Ediz'in yanına oturduğumda bir iki dakika yüzüne odaklandım hissiz bir şekilde bileğindeki bilekliklerden birini ellerinin arasına almış okşuyor seviyor gibiydi Mor hoş bir bileklikti. Gerçekten güzel bileklikleri vardı, gözlerimi bilekliklerin den ayırıp yüzüne baktım bir çift çikolata kahvesi gözlerin üzerimde olduğunu fark edince rahatsızca yerimde kıpırdandım.

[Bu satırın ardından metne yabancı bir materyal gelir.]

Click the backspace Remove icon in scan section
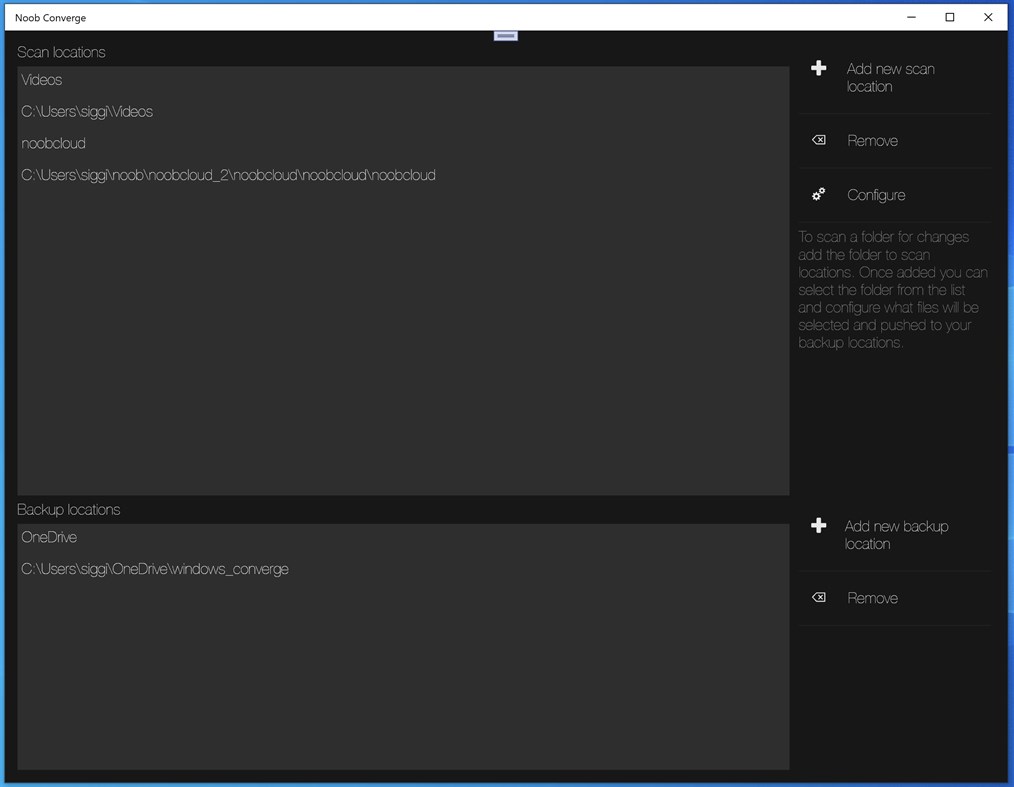Screen dimensions: 1014x787 point(818,140)
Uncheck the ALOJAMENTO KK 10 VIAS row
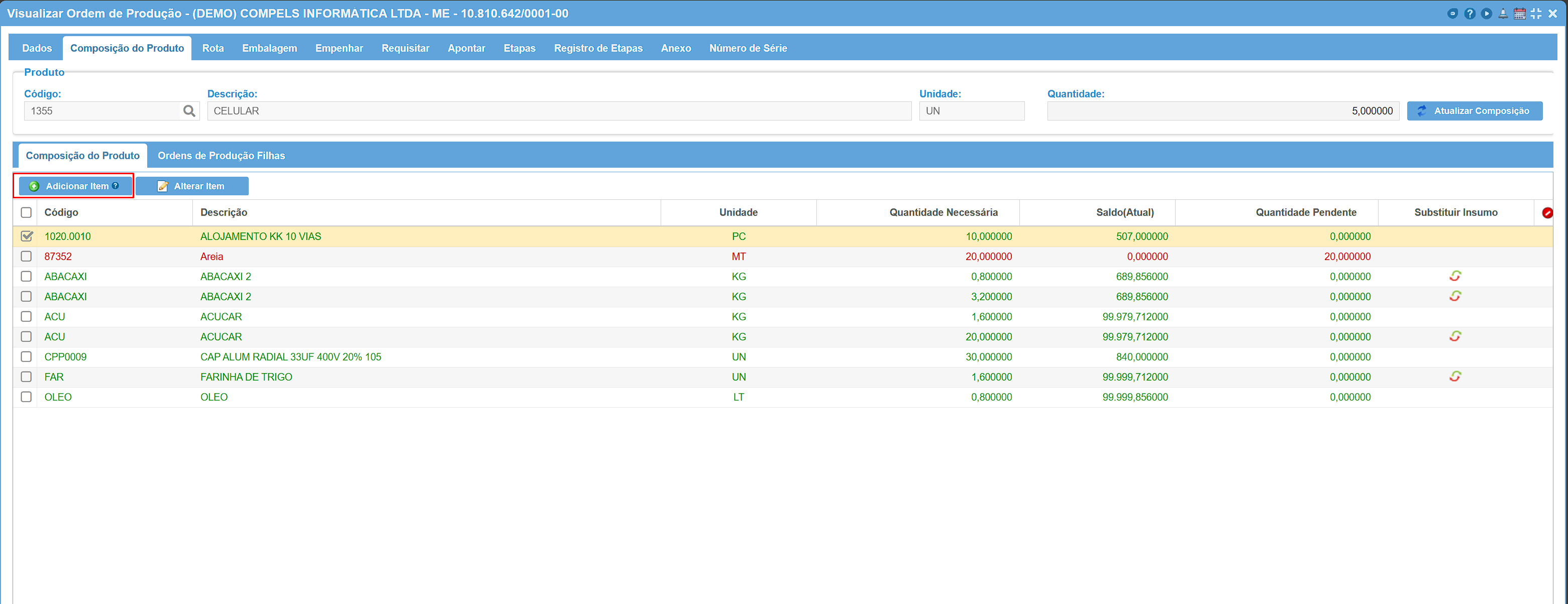This screenshot has width=1568, height=604. pos(26,236)
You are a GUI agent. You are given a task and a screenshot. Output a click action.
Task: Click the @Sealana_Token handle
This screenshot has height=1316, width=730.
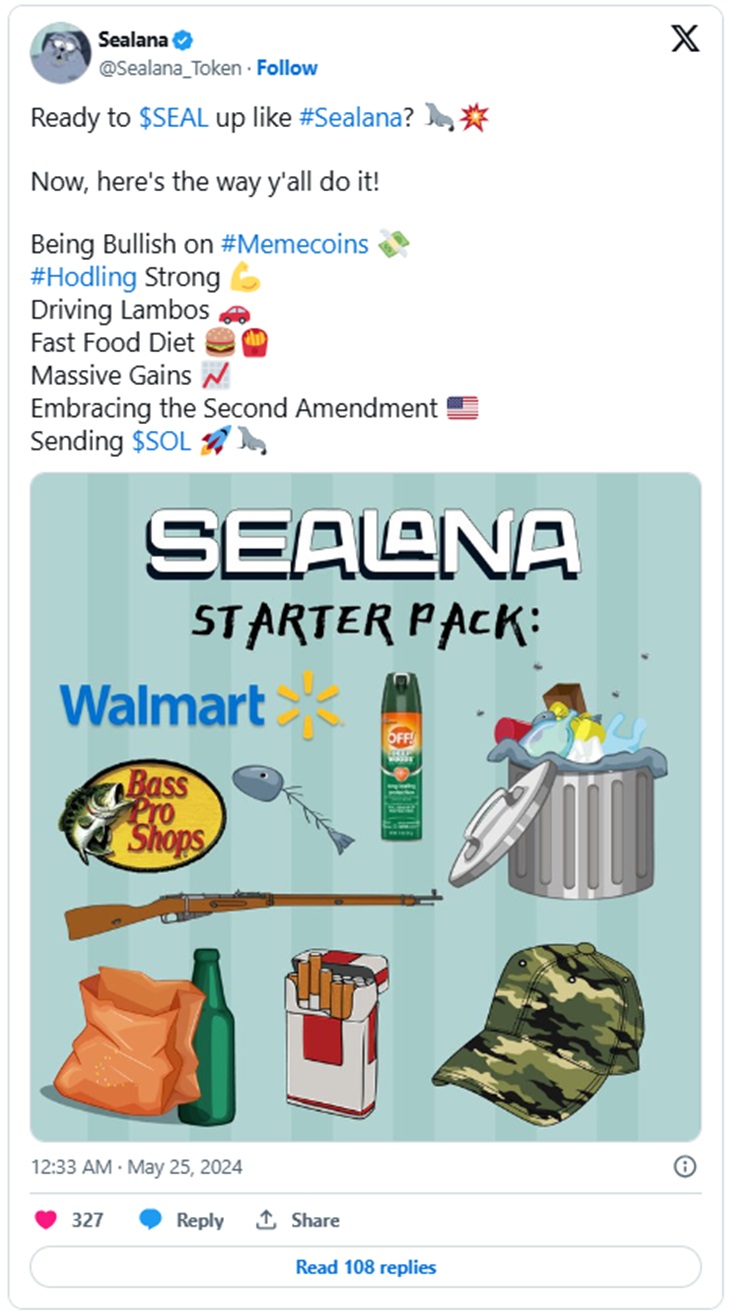170,68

"Evet şimdi herkes önüne dönüyor ve arkadaşına bakmıyor. Bu dönem ki ilk sınavınız başarılar!" Ne?! Ne zaman haber vermişti ki bize ya? Ben iki gündür okula adam gibi gelmiyorum ki neyse ki geometrim iyi. Elime verilen kağıda bir göz attım iki tane klasik gerisi şıklı soruydu şıklıları anında bitirdim klasikleri yapıp geri ön sayfayı çevirdim kontrol etmek için "Güzelim geri arka sayfayı aç işlemin sonunu yazamadım" 'Of'layıp arka sayfaya çevirdim kağıdı Ediz işlemleri geçirince zaten zil çalmıştı herkes sınıftan çıktı önümdeki sırayı ayaklarımla yitip geniş bir alan bıraktım ve ayaklarımı sıranın üzerinde üst üste attım, Ediz bana bakıp bıyık altı gülüşlerinden attı ve aynı şeyi oda yaptı. Cebimden sigaramı çıkartıp dudaklarımın arasına aldım, tam paketi kapatacağım sıra Ediz de paketimden bir çöp sigara aldı ve kendi çakmağıyla ikimizin sigarasını yaktı. "Bugün son." içimdeki sigara dumanını sinirle bıraktım.

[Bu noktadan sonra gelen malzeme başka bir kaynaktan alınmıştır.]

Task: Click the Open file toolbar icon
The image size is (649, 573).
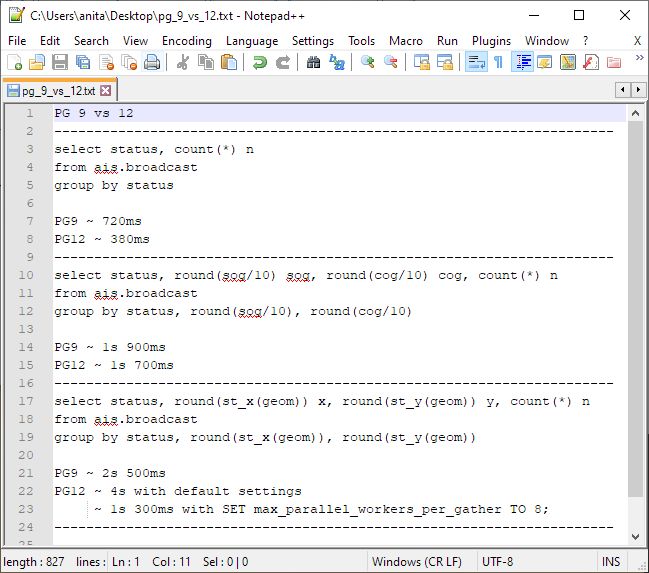Action: (37, 62)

"Şu siktiğim konuyu hatırlatmadan duramıyor musun?!" Bana bakıp bir kez daha güldü. "Ben çok eğleniyorum sinirlenince ayrı bir şey oluyorsun!" Tam ağzımı açıp bir şey diyeceğim sıra Uzay mavi beyaz basketbol takımıyla içeri girdi diz kapağında biten şortu kalın askılı tişörtü ve beyaz spor ayakkabısıyla, bizim üzerimizde gözlerini gezdirdi Beste ve Aras'ı göremeyince dank etti; maç vardı.

"Hayır yani gelmek için davetiyemi bekliyorsunuz, son 15 dakika maç başlayacak hadi oğlum ya!" Ediz sinirle yerinden kalkıp sigarasını söndürdü ben aynı şekilde istifimi bozmadan durmaya devam ettim Uzay sinirli bakışlarını üzerimde gezdirdi daha sonra sert ama yavaş adımlarla bana doğru geldi ve omzuna aldı. Altımda etek olmadığı için bildiğim bütün duaları ederken kafamı Uzay'ın kas gibi poposundan kaldırıp Ediz'e diktim oda Uzay'ın arkasından geliyordu ve yüzü hiç memnun olmuş gibi durmuyordu, elimde hala sigaram olduğu için aklımda olan sadist düşüncelerle pis pis sırıttım "Uzay?" sigaramdan derin bir nefes daha çekip dumanını Ediz'e doğru üfledim sinirlenmek yerine memnun bir ifade vardı suratında. "Hıı?" gözlerimi Ediz den alıp yeniden Uzayın kas gibi poposuna çevirdim "Elimde bulunan sigarayı poponda söndürsem ne yaparsın?" yüzümdeki hain gülüşle Uzay'ın popocuğuna bakmaya devam ettim bir an durdu ve olduğu yerde ters döndü bu sefer onun yüzü Ediz'e dönmüştü, bir an bedenimi havada hissettim ve kaslı demir gibi kollarda buldum kafamı kaldırdığımda çikolata kahvesi bir çift göz ile karşılaştım ve sigaraya karışmış o eşsiz kokusunu içime çektim. "Popoma dokunursan vücudunda benim derin bir imzamla karşılaşırsın fıstığım!" Ediz'in Uzay için dedikleri aklıma gelince bir an titreyip kollarımı Ediz'e sardım "Git seni pis katil!" Uzay'la birlikte gülmeye devam ederken, üzerimizde olan bir ton gözleri hissetmem bir oldu. Biz ne zaman basketbol sahasına gelmiştik? Yüzümdeki gülücük anında dondu ayrıca hala Ediz'in kucağında oluşum ve kollarım onun boynundayken o kadar kişinin bize bakması, cidden berbat bir durumdayım.